> _ACTIVITY_:
Nothing but the lines below from the one holding "Open the HUMAN RESOURCE SECURITY topic row" up to and including the one holding "You are a computer-use agent." should be copied, exactly and without pictures.

> _PROVIDED RECORDS_:
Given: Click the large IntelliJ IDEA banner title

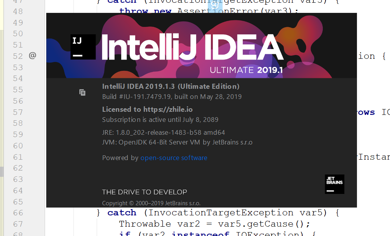Looking at the screenshot, I should tap(192, 48).
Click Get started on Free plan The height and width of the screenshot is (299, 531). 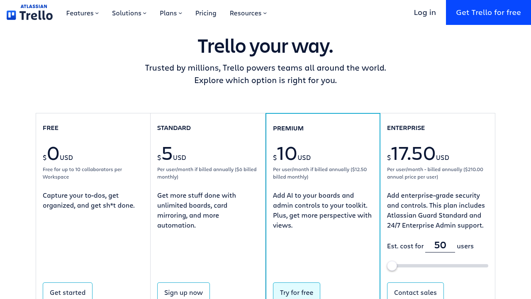tap(68, 292)
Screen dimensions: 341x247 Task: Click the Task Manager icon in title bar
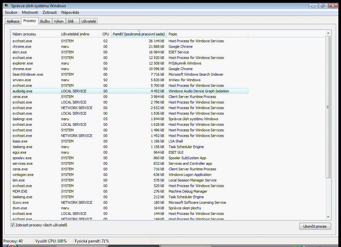click(6, 6)
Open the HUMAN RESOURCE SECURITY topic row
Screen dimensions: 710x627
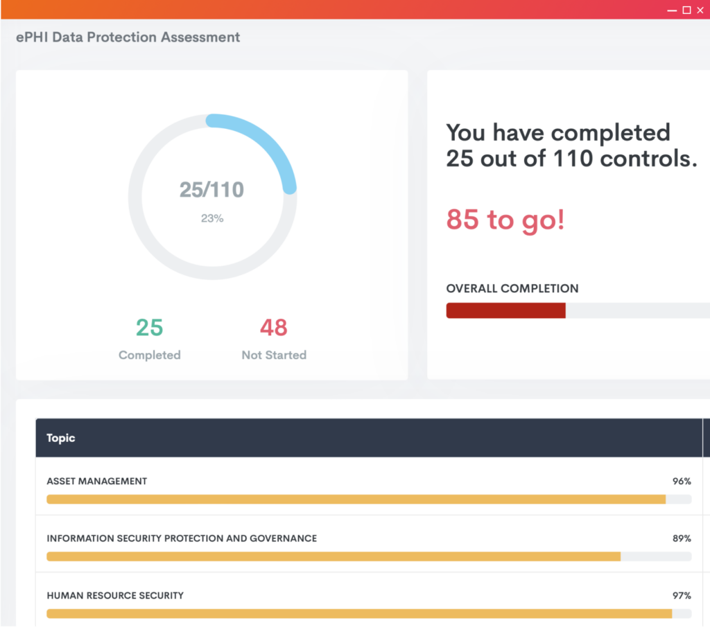pyautogui.click(x=114, y=595)
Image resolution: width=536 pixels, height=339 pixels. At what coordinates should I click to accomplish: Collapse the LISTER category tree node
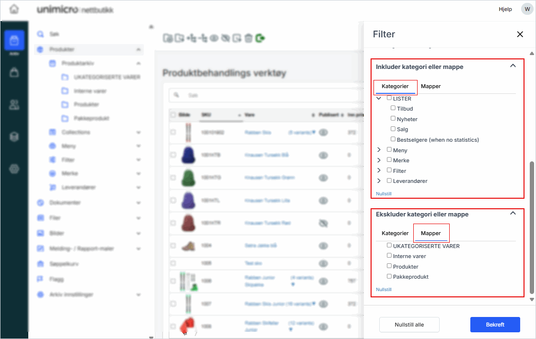point(379,98)
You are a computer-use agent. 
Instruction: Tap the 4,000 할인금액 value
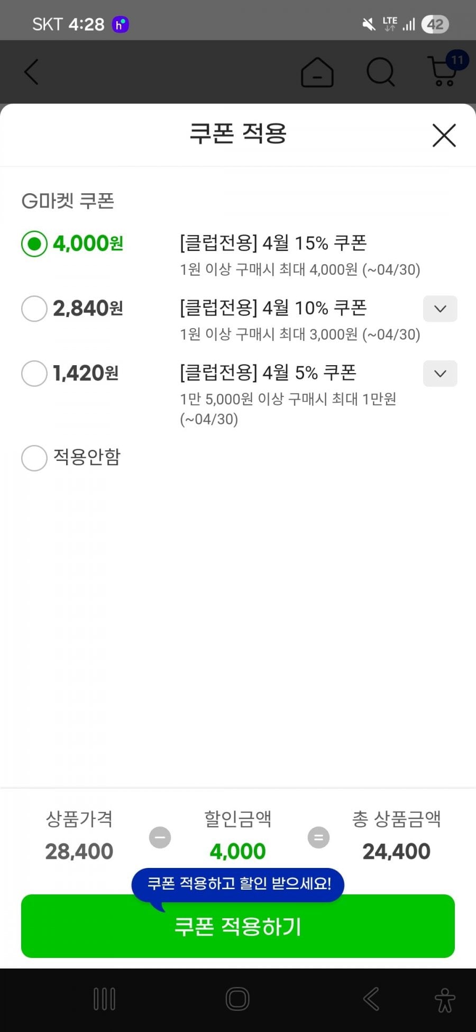click(237, 852)
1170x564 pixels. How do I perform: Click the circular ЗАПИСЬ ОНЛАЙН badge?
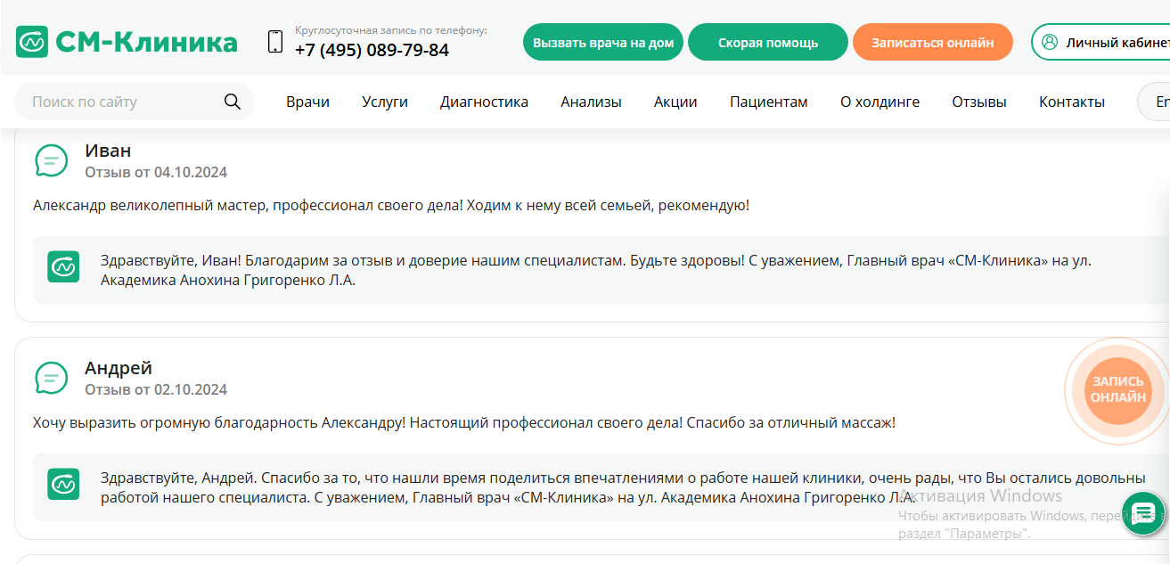1117,389
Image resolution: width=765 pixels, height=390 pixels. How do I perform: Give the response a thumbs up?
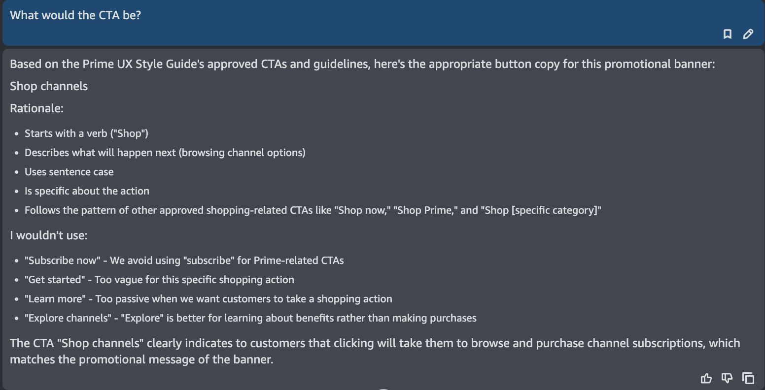pos(706,378)
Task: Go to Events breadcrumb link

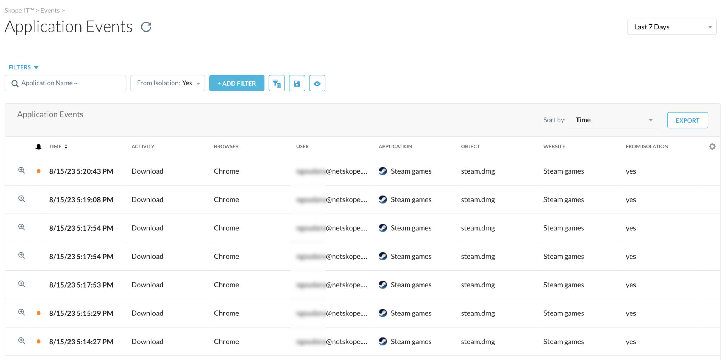Action: pyautogui.click(x=50, y=10)
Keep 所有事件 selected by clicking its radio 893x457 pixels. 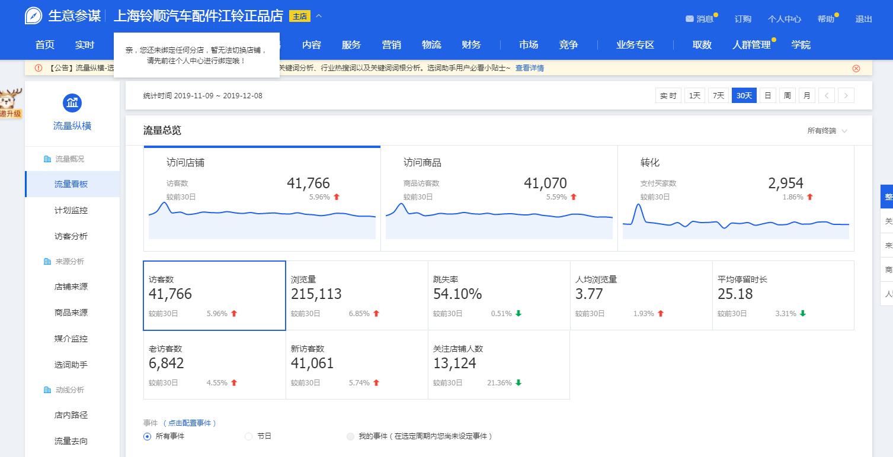146,436
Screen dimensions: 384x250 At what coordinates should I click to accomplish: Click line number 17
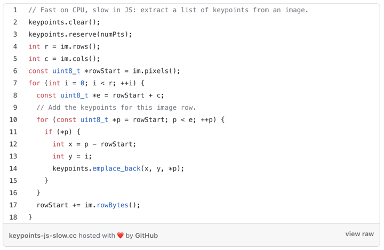pyautogui.click(x=13, y=205)
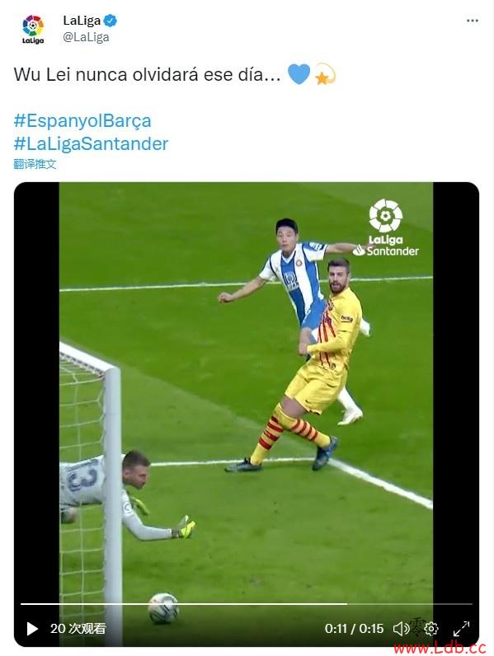Click the tweet text about Wu Lei

(x=147, y=74)
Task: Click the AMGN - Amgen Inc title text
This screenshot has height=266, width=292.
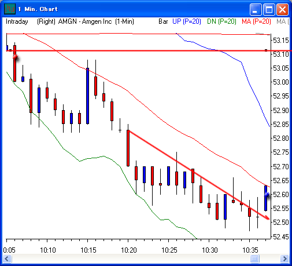Action: [85, 21]
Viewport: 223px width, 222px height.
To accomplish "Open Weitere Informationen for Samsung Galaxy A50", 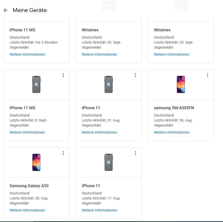I will coord(27,210).
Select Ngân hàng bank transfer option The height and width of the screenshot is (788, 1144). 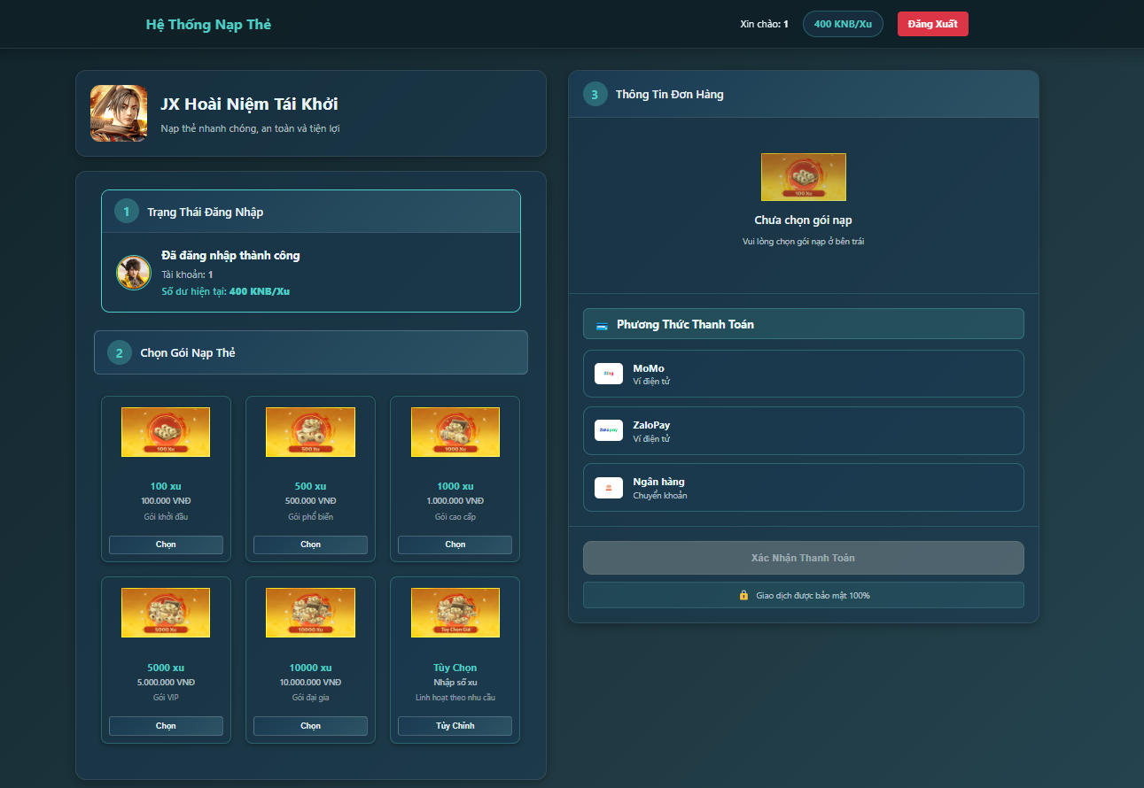pos(803,488)
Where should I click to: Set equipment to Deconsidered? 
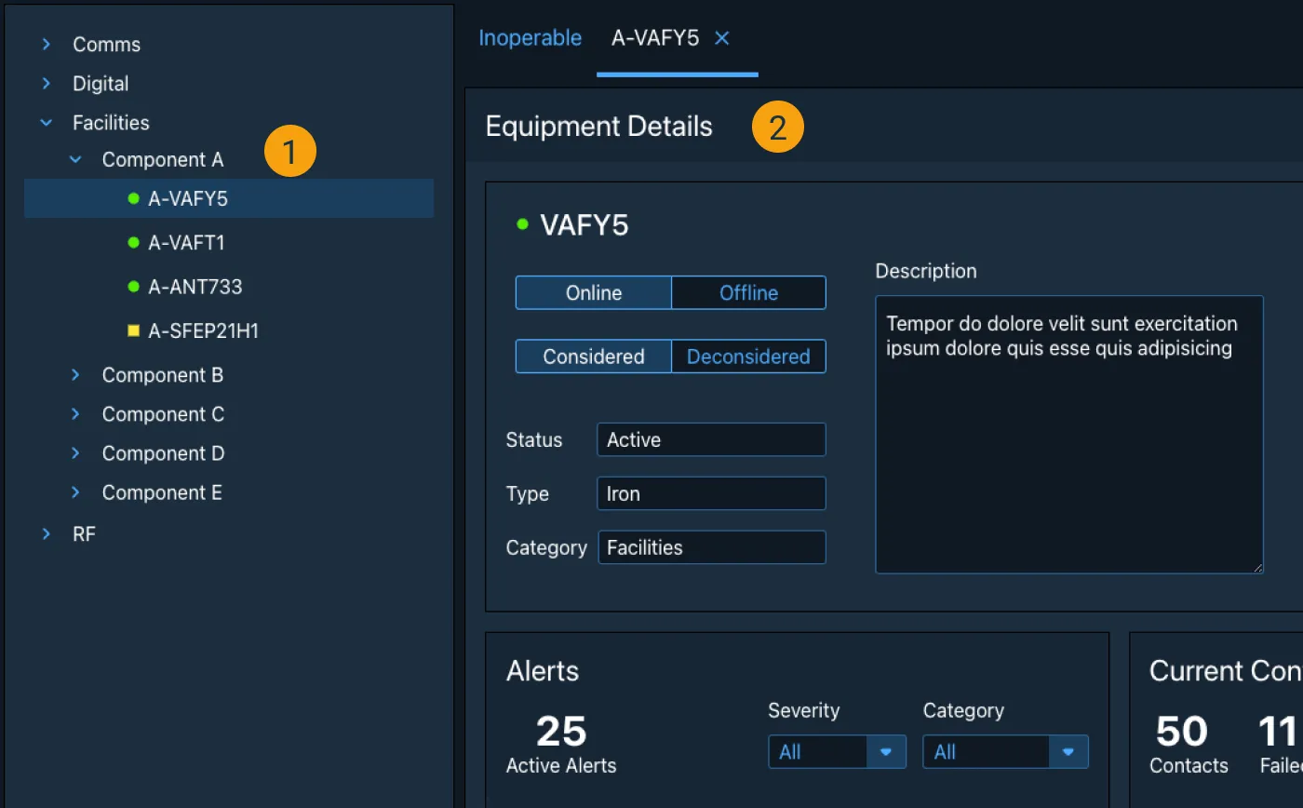click(748, 357)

> _RESPONSE AREA_:
Open the HUMAN RESOURCE SECURITY topic row
Screen dimensions: 710x627
pyautogui.click(x=114, y=595)
Image resolution: width=536 pixels, height=339 pixels. At what coordinates should I click to accomplish: Collapse the LISTER category tree node
point(379,98)
You are a computer-use agent. 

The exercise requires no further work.